:: Dataset

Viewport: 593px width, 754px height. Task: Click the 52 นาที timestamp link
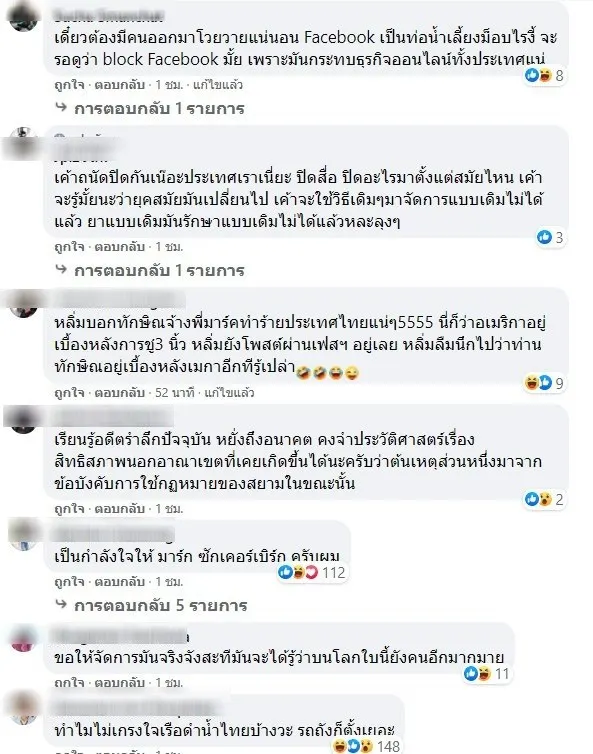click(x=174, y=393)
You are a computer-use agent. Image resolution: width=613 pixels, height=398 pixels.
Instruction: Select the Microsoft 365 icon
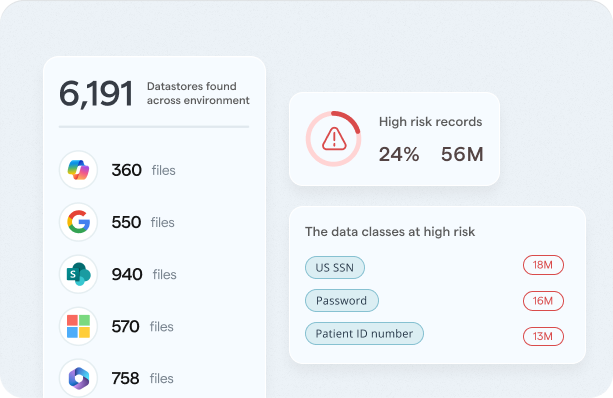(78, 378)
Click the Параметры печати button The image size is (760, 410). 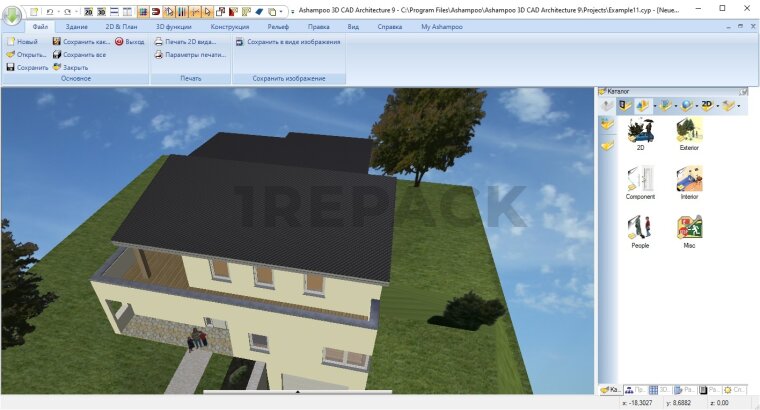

::::

_About this exercise_
Exactly the lines from the one containing "You are a computer-use" to the end of the records above, both end lines included, are to be printed, and no pictures with them.

_Output of the task_
You are a computer-use agent. Image resolution: width=613 pixels, height=398 pixels.
Instruction: Select the Microsoft 365 icon
(78, 378)
Click the Параметры печати button The image size is (760, 410). 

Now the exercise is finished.